Grows well in a wide variety of sites from heavy clay to light sand but does best in moist soils. It is wind firm but cannot tolerate maritime expose and air pollution. It can also be planted beneath other trees and can tolerate full shade although it will grow more slowly under these conditions.
This species also can make a well proportioned and highly aromatic Christmas Tree and is cultivated in large numbers in North America for this purpose.
For germination the seeds require a period of moist pre-chilling also known as stratification before the seeds should be sown, this takes around 6 weeks in the fridge and is not difficult to do!
Germination and after care information sent free with every order.
Germination, Sowing and After Care Information for
Grand Fir (abies grandis)
Seeds of the true fir species are relatively easy to germinate and grow.
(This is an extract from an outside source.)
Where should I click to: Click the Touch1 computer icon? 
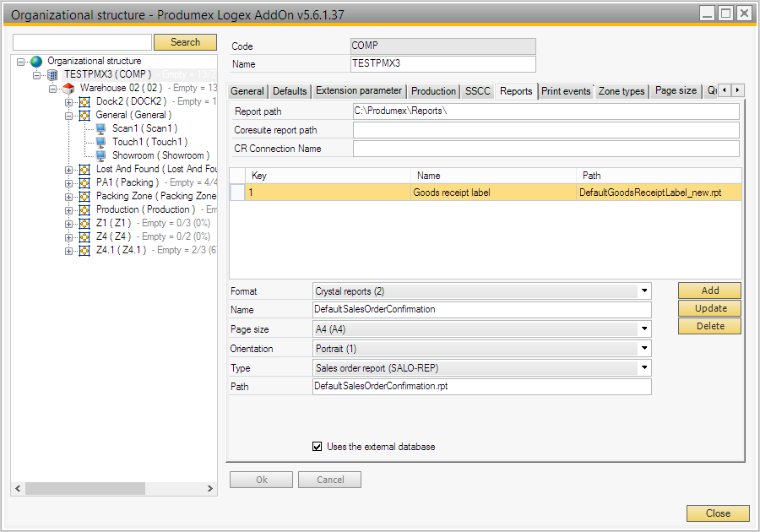point(100,143)
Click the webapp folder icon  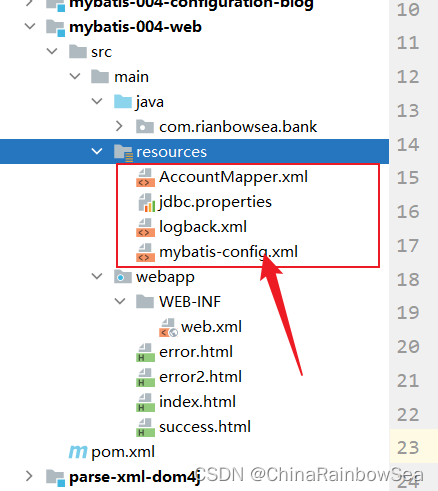point(123,277)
The dormancy within the seed is short and easily broken. This is achieved by a short period of cold stratification in the fridge.
You can do this by first soaking the seeds in water for 24 hours. Fully drain away all of the water and place the seeds in a zip-lock freezer bag. Place the seeds in the fridge, it is important that during this period that the seeds do not dry out or are waterlogged otherwise the pre-treatment will be ineffective. After between 6 and 8 weeks under these conditions the seeds are ready to be sown. In general, the seeds will fail to germinate unless treated in this way, simply sowing untreated seeds in compost at room temperature will not break down the dormancy and germination will be disappointing.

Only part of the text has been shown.